To be clear, I don’t think my proposed analogy is perfect, because I think that brain algorithms are rather different than today’s ML algorithms. But I think it’s a lot better than what’s there now, and maybe it’s the best you can do without getting into highly speculative and controversial inside-view-about-brain-algorithms stuff.
I could be wrong or confused :-)
I like this comment, and more generally I feel like there’s more information to be gained from clarifying the analogies to evolution, and gaining clarity on when it’s possible for researchers to tune hyperparameters with shortcuts, vs. cases where they’d have to “boil the oceans.”
Do you have a rough sense on how using your analogy would affect the timeline estimates?
Using Steve’s analogy would make for much shorter timeline estimates. Steve guesses 10-100 runs of online-learning needed, i.e. 10-100 iterations to find the right hyperparameters before you get a training run that produces something actually smart like a human. This is only 1-2 orders of magnitude more compute than the human-brain-human-lifetime anchor, which is the nearest anchor (and which Ajeya assigns only 5% credence to!) Eyeballing the charts it looks like you’d end up with something like 50% probability by 2035, holding fixed all of Ajeya’s other assumptions.
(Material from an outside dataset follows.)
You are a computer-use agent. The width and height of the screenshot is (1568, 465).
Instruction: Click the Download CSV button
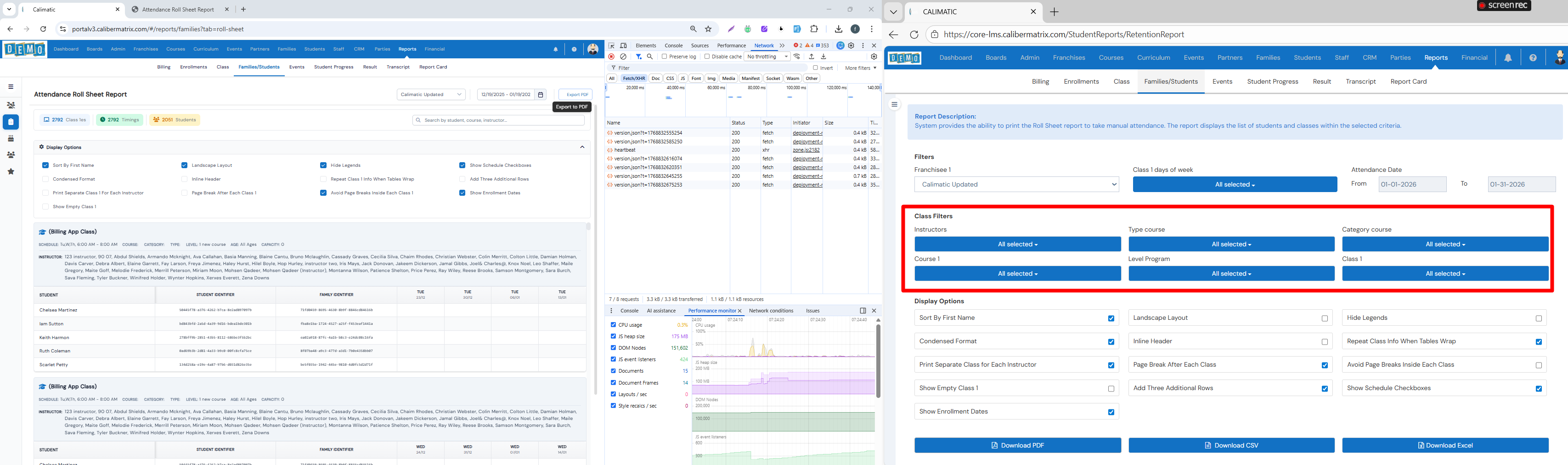coord(1231,446)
Thanks! I don’t know off the top of my head, sorry.
This is a separate point from yours, but one thing I’m skeptical about is the following:
The Genome Anchor takes the information in the human genome and looks at it as a kind of compression of brain architectures, right? But that wouldn’t seem right to me. By itself, a genome is quite useless. If we had the DNA of a small dinosaur today, we probably couldn’t just use ostriches as surrogate mothers. The way the genome encodes information is tightly linked to the rest of an organism’s biology, particularly its cellular machinery and hormonal features in the womb. The genome is just one half of the encoding, and if we don’t get the rest right, it all gets scrambled.
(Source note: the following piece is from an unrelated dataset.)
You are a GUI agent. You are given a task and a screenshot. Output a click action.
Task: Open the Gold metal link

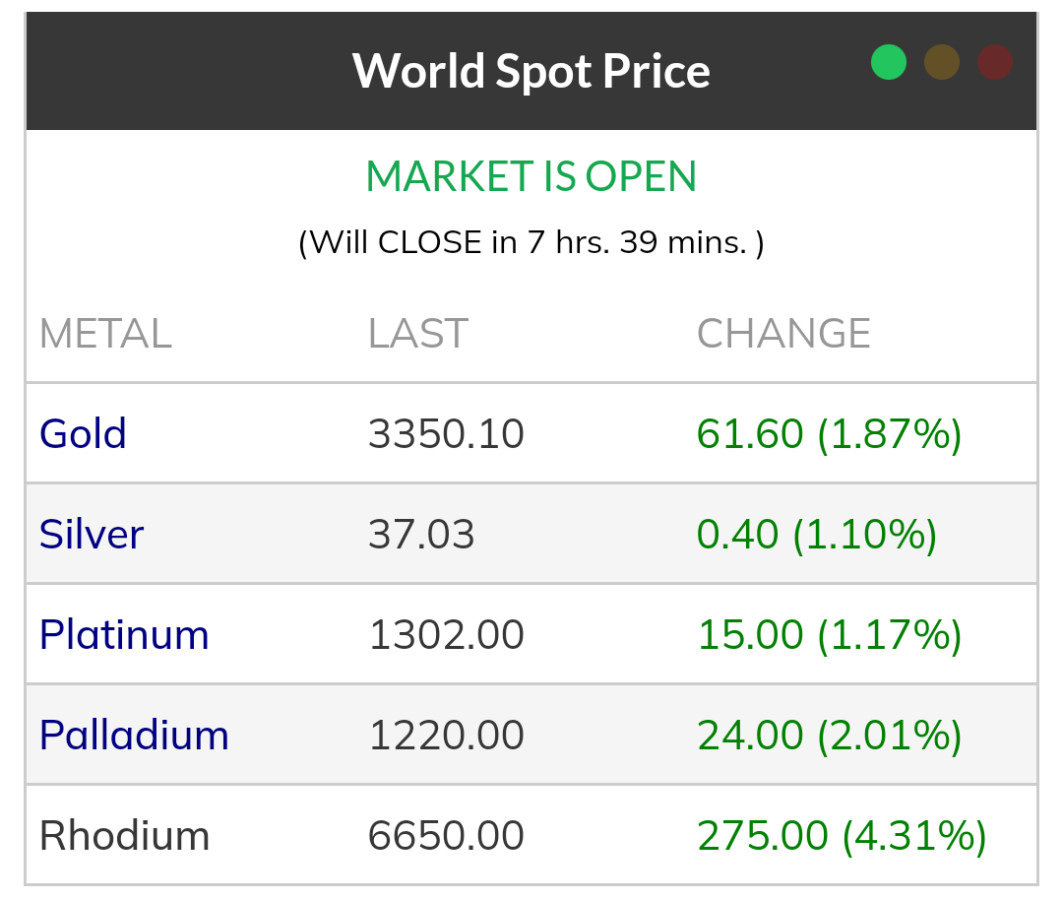83,434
Edit: OK here’s an argument why my point is flawed: Once you have the right type of womb, all the variation in a species’ gene pool can be expressed phenotypically out of just one womb prototype. This suggests that the vast majority of the information is just in the genome.
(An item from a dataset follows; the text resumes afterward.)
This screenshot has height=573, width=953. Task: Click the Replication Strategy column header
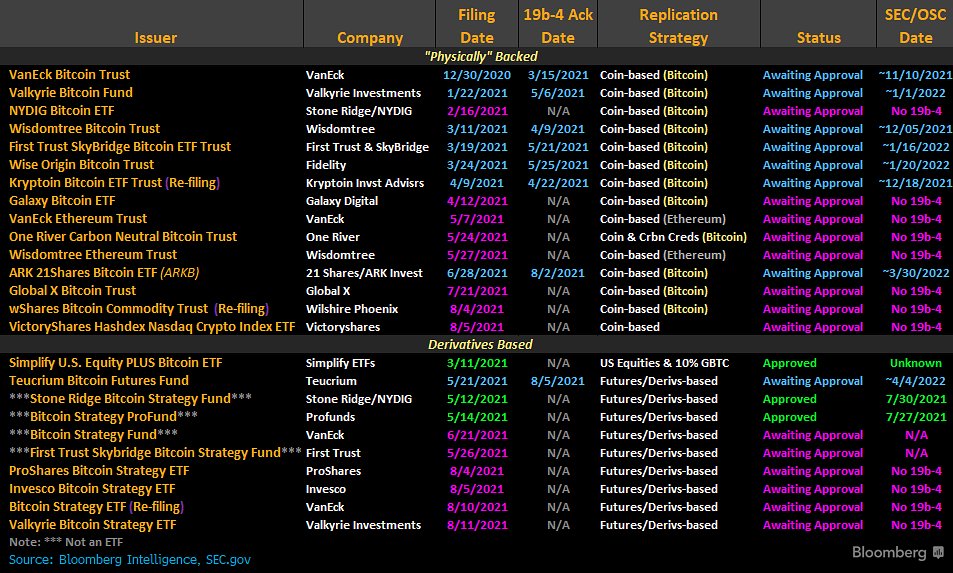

When I imagine brain architecture information I imagine “nerve fiber tract #17 should connect region 182 neuron type F to region 629 neuron type N” and when I imagine brain semantic information I imagine “neuron #526853 should connect to dendrite branch 245 of neuron #674208″. I don’t immediately see how either of these types of things could come from the womb (it’s not like there’s an Ethernet cable in there), except that the brain can learn in the womb environment just like it can learn in every other environment.
Not sure that argument proves much; could also be that the vast majority of the information is the same for all humans.
We do have cases of very preterm infants turning out neurologically normal. I guess that only proves that no womb magic happens in the last 10-15 weeks of gestation.
Potentially worth noting that if you add the lifetime anchor to the genome anchor, you most likely get ~the genome anchor.